The Sept. 11 commission, in its July report, said disharmony among the nation's 15 intelligence agencies contributed to the inability of government officials to stop the Sept. 11 attacks on the World Trade Center and the Pentagon.

The government failed to recognize the danger posed by al-Qaida and was ill-prepared to respond to the terrorist threat, the report concluded.

"We are going to create a more aggressive, a more vibrant and a more organized intelligence community that is going to give policy-makers the information that they need to make the appropriate decisions," said House Intelligence Committee Chairman Peter Hoekstra, R-Mich. "It's also going to give and continue to give very, very good information to our war-fighters."

The bill includes a host of anti-terrorism provisions, such as allowing officials to wiretap "lone wolf" terrorists and improving airline baggage screening procedures.

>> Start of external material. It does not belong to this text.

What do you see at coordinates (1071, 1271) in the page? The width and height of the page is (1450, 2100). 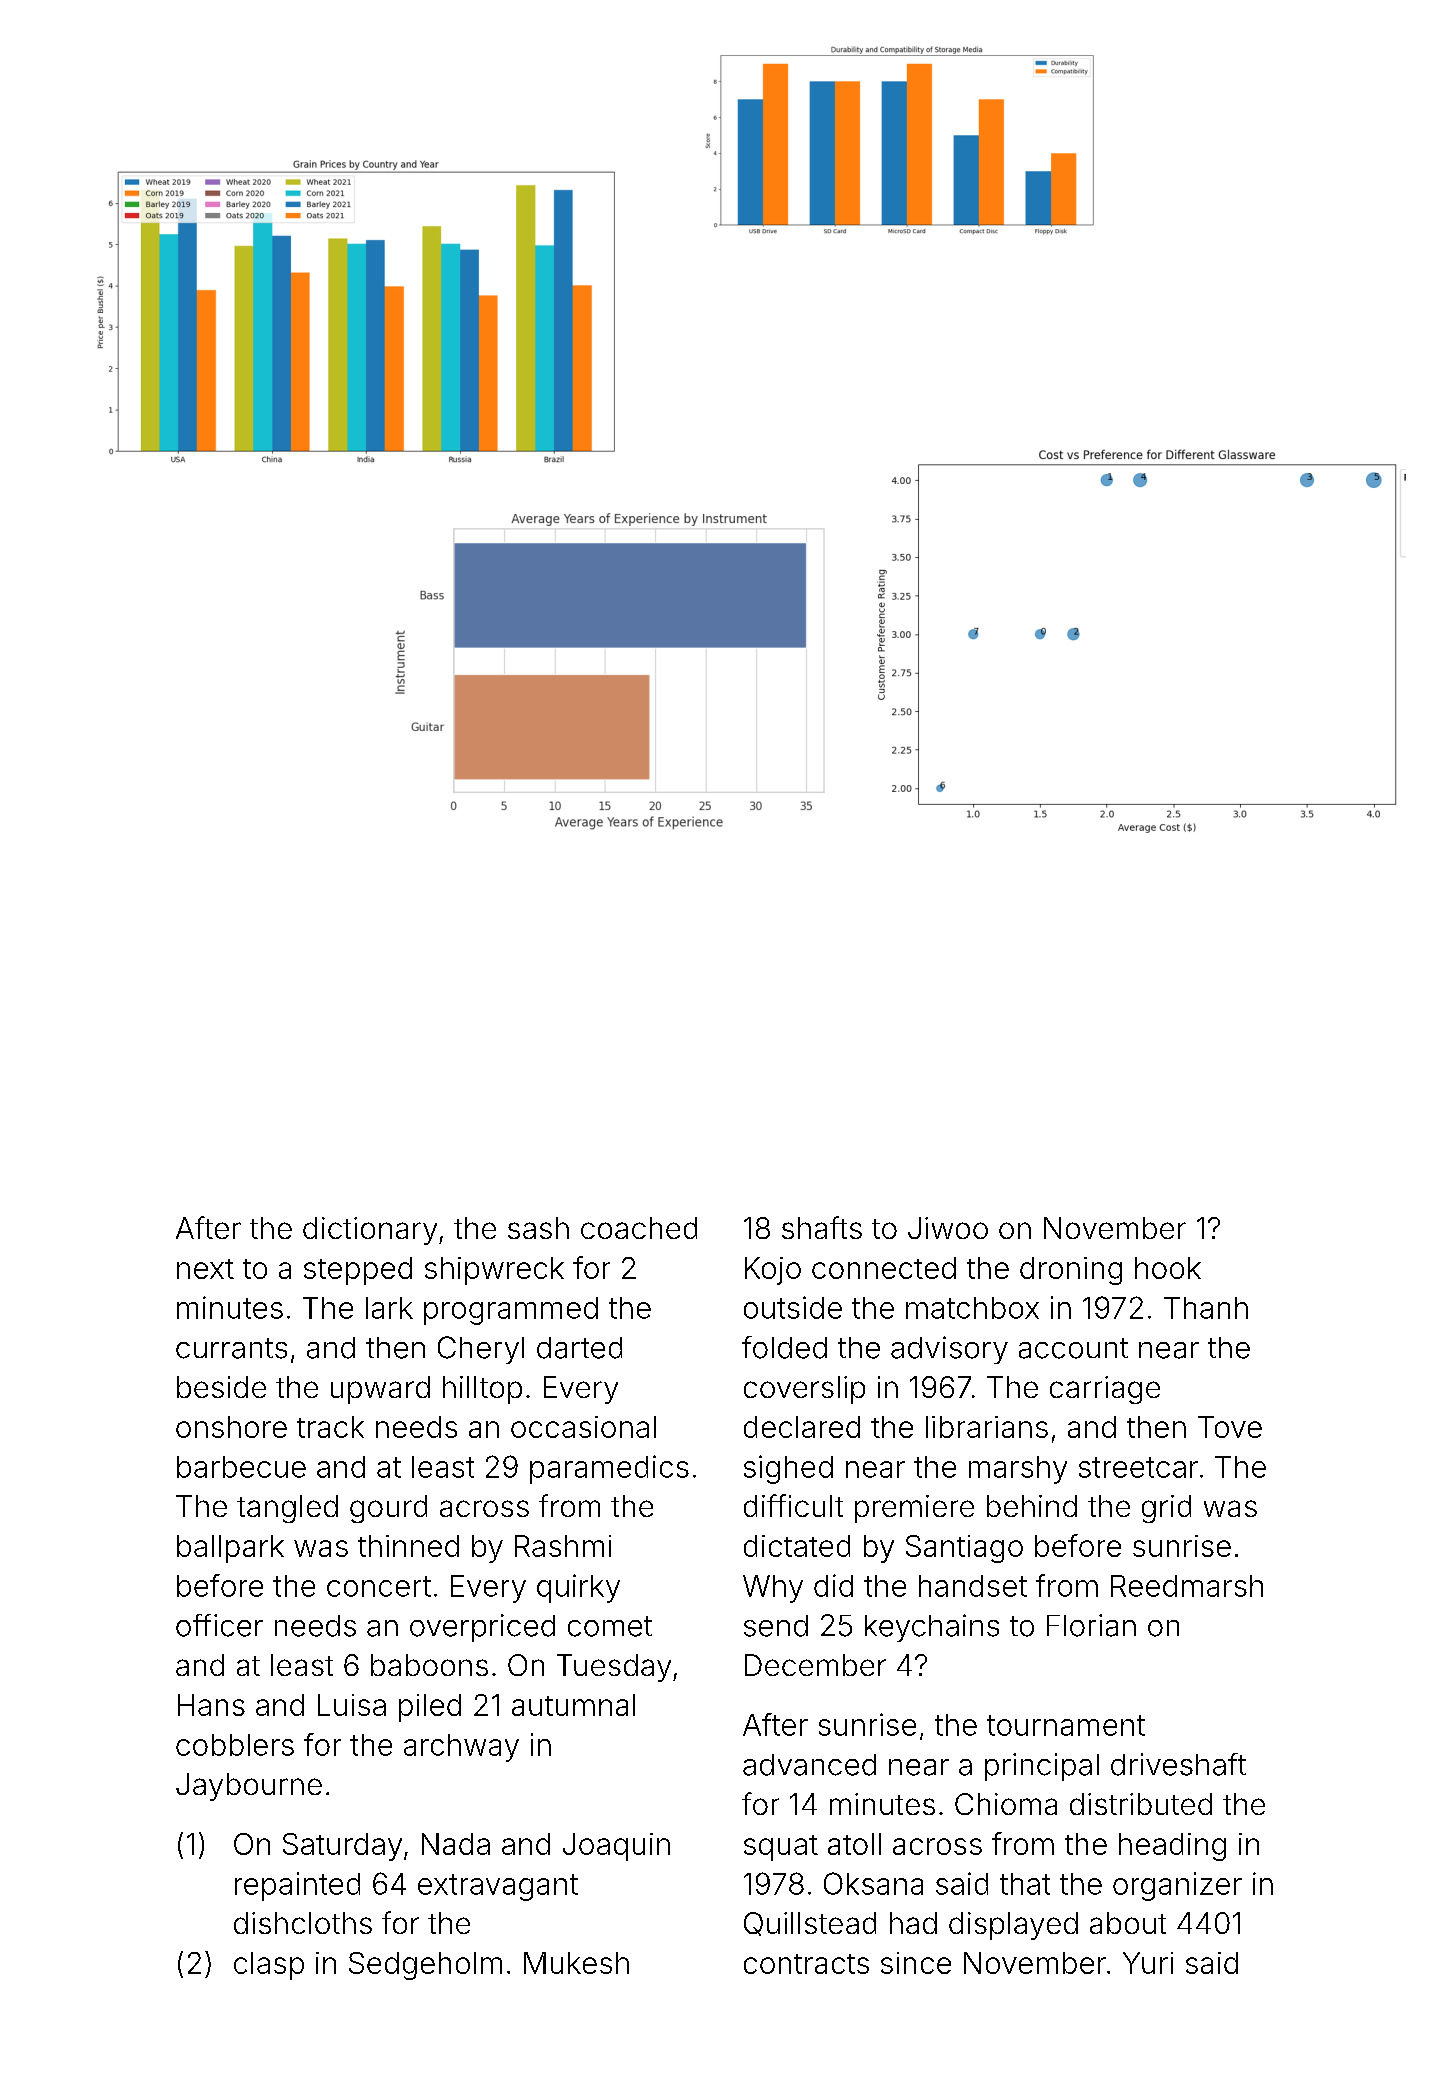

It increases the number of full-time border patrol agents by 2,000 per year for five years and imposes new federal standards on information that driver's licenses must contain.

House GOP leaders held up action on the bill for two weeks because Armed Services chairman Duncan Hunter, R-Calif., was concerned that the new intelligence director might insert himself into the chain of command between the president and military commanders in the field.

The legislation moved forward after Hunter and the bill's negotiators came to an agreement Monday on language clarifying the president's control.

"The president as well as his team worked with Congressman Hunter as well as all the congressional leaders on making sure that all concerns were addressed," White House spokesman Trent Duffy said.

The compromise language ensures that battlefield commanders will take orders from "the secretary of defense and above him from the president of the United States," Hunter said, and they have "every military asset under his command, including intelligence assets."

Some Republicans, however, still don't like the measure, with 67 voting against final passage. House Judiciary Committee Chairman James Sensenbrenner, R-Wis., is upset because it doesn't prohibit states from giving driver's licenses to illegal immigrants or change asylum laws to make it more difficult for terrorists to get into the country.

"Good intelligence is useless without good homeland security," Sensenbrenner said Tuesday.

Sensenbrenner and his supporters extracted a promise from GOP leaders that their illegal-immigration provisions would be attached to a separate bill when the new Congress convenes next year.

Other Republicans said they would oppose the whole overhaul bill because they saw it as useless.

"I believe creating a national intelligence director is a huge mistake," said Rep. Ray LaHood, R-Ill. "It's another bureaucracy, it's another layer of government. It would not have prevented 9/11 and it will not prevent another 9/11."